Even if you know it sounds too good to be true, it can be hard to resist.

Beauty products are my personal downfall. It doesn’t matter how many times a face cream fails to rid me of my wrinkles, a new shampoo neglects to add the expected shine to my tresses or a concealer resolutely refuses to hide the dark bags beneath my eyes, there’s a little voice at the back of my mind that insists that maybe, just maybe, the next one will be ‘the one’. The one that will actually work. Might as well try it. What have I got to lose?

The answer is: quite a bit actually. Money that I can’t really afford. Trust. Hope. Self-respect.
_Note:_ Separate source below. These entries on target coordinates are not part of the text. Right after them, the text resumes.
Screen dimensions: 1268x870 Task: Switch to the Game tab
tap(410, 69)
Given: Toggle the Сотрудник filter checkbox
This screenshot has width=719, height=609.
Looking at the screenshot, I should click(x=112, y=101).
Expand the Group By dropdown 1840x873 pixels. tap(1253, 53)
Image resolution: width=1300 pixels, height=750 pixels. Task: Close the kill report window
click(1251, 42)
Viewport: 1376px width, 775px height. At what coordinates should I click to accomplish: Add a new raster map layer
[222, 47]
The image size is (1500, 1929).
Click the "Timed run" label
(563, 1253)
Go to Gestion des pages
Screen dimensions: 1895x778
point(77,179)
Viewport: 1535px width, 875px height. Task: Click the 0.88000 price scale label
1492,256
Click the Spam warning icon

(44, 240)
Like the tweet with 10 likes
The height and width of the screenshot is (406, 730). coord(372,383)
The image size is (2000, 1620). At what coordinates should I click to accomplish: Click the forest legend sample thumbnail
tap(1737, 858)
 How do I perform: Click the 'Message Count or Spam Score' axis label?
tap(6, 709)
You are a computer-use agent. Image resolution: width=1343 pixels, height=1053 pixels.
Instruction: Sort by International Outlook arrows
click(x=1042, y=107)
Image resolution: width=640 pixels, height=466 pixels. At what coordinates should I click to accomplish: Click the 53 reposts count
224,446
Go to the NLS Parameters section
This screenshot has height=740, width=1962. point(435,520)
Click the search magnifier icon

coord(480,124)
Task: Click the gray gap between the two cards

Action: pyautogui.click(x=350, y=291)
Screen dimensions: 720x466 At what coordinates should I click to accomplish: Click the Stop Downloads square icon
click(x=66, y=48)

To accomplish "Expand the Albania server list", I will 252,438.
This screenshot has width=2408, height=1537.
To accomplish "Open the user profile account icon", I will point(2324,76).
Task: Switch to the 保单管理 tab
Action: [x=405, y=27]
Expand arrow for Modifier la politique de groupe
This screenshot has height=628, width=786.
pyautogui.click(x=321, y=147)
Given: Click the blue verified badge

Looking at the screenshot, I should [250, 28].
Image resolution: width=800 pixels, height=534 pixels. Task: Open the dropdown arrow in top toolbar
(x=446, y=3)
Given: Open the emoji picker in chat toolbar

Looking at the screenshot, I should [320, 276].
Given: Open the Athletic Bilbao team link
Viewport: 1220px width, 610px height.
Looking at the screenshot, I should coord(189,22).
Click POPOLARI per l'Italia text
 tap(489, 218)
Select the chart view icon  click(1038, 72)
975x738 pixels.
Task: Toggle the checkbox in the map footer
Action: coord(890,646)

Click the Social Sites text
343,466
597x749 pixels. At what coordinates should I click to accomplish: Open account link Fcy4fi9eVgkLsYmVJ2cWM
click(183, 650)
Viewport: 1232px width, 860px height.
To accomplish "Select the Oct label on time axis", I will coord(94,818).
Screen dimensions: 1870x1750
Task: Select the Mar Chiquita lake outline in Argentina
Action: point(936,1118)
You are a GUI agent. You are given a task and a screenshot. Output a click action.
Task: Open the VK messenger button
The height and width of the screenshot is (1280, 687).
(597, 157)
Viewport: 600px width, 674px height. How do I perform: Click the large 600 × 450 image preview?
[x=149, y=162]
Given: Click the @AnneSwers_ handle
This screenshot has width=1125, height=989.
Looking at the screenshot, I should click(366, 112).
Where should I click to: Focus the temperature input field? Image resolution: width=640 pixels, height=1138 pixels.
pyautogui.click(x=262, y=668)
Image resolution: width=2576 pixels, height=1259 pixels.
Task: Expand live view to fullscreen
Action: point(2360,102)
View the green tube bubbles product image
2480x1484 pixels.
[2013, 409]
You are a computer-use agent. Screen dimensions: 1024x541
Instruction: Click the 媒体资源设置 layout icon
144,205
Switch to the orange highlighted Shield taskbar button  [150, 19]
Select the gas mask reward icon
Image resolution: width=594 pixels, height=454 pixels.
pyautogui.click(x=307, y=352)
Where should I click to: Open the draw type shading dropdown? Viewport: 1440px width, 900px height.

And let’s not forget space, since all these half-used and abandoned products have to go somewhere (and they’re far too pricey to simply throw away).

Then there are the beauty gadgets that might possibly do the job they promise, but the sustained time and effort required to reap those results is too onerous for me to find out for sure. Step forward hair removal laser. One day, when I’m 83, I might finally have enough time on my hands to put you to good use. I am sure it will be worth the wait.

But deep down I know that even if all this stuff did work, it wouldn’t make any real difference to me. I’d still be living the same life, albeit I’d be looking a bit more awesome while I did it. I wouldn’t be any more contented or care-free than I already am. Those who love me wouldn’t love me any better.

Because it’s true what they say: money can’t buy happiness. (That said, if there’s a product out there that really WILL make me look awesome, please send it my way. Just, you know, for research purposes.)